_Prompt_.
Update the items below by replacing "Screen dimensions" with "Display size" and leaving everything else unchanged. Leave the pictures out of your answer.

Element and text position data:
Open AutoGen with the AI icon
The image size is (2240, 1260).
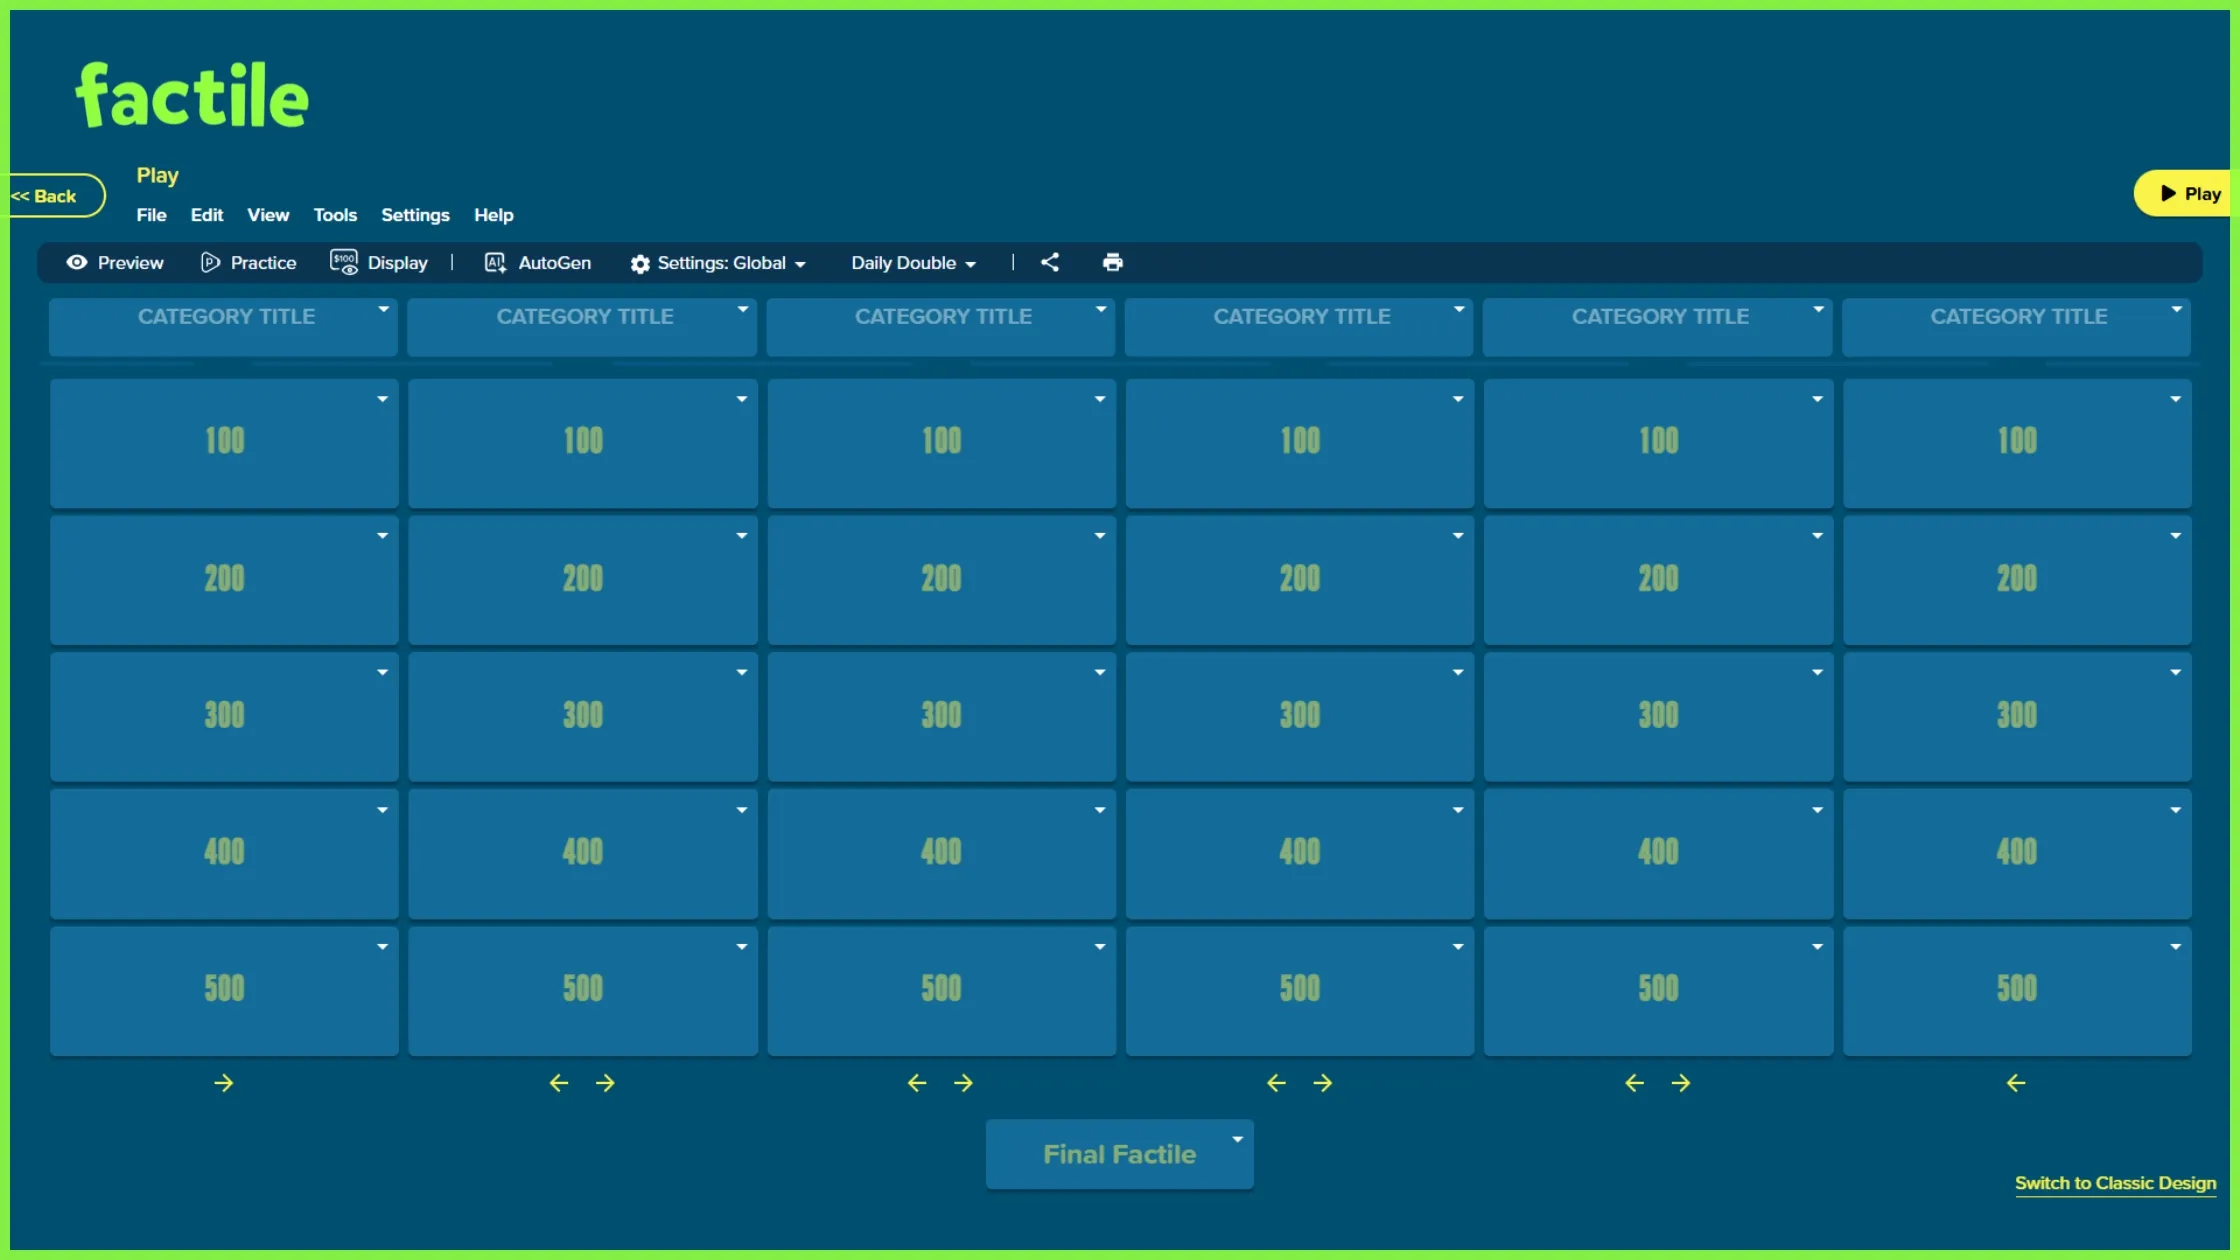(495, 262)
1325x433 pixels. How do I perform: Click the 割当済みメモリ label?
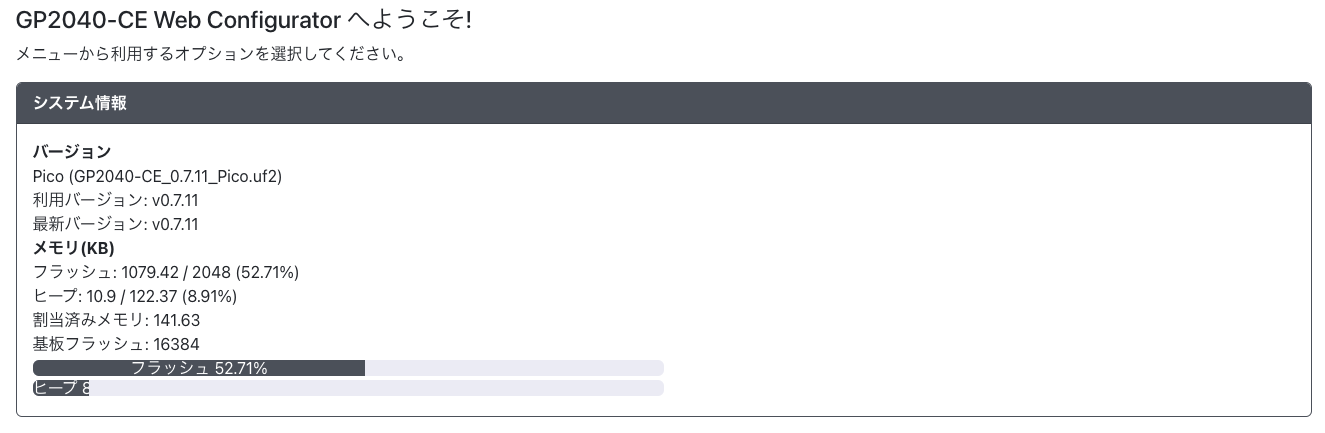pos(89,320)
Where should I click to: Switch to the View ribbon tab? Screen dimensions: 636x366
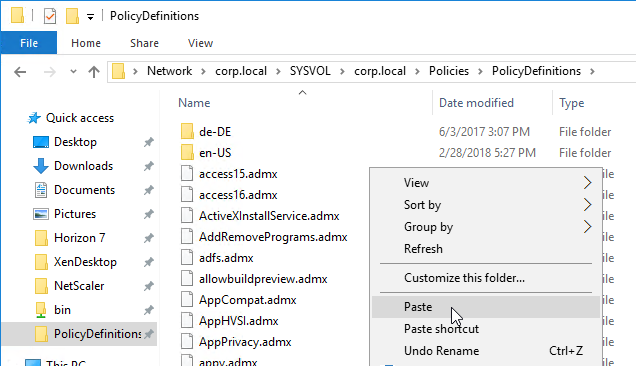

_Problem solution_.
Open AutoGen with the AI icon
The image size is (2240, 1260).
(495, 262)
1325x433 pixels. How do I perform: Click the 割当済みメモリ label?
pos(89,320)
Where should I click to: Switch to the View ribbon tab? Display size: 636x366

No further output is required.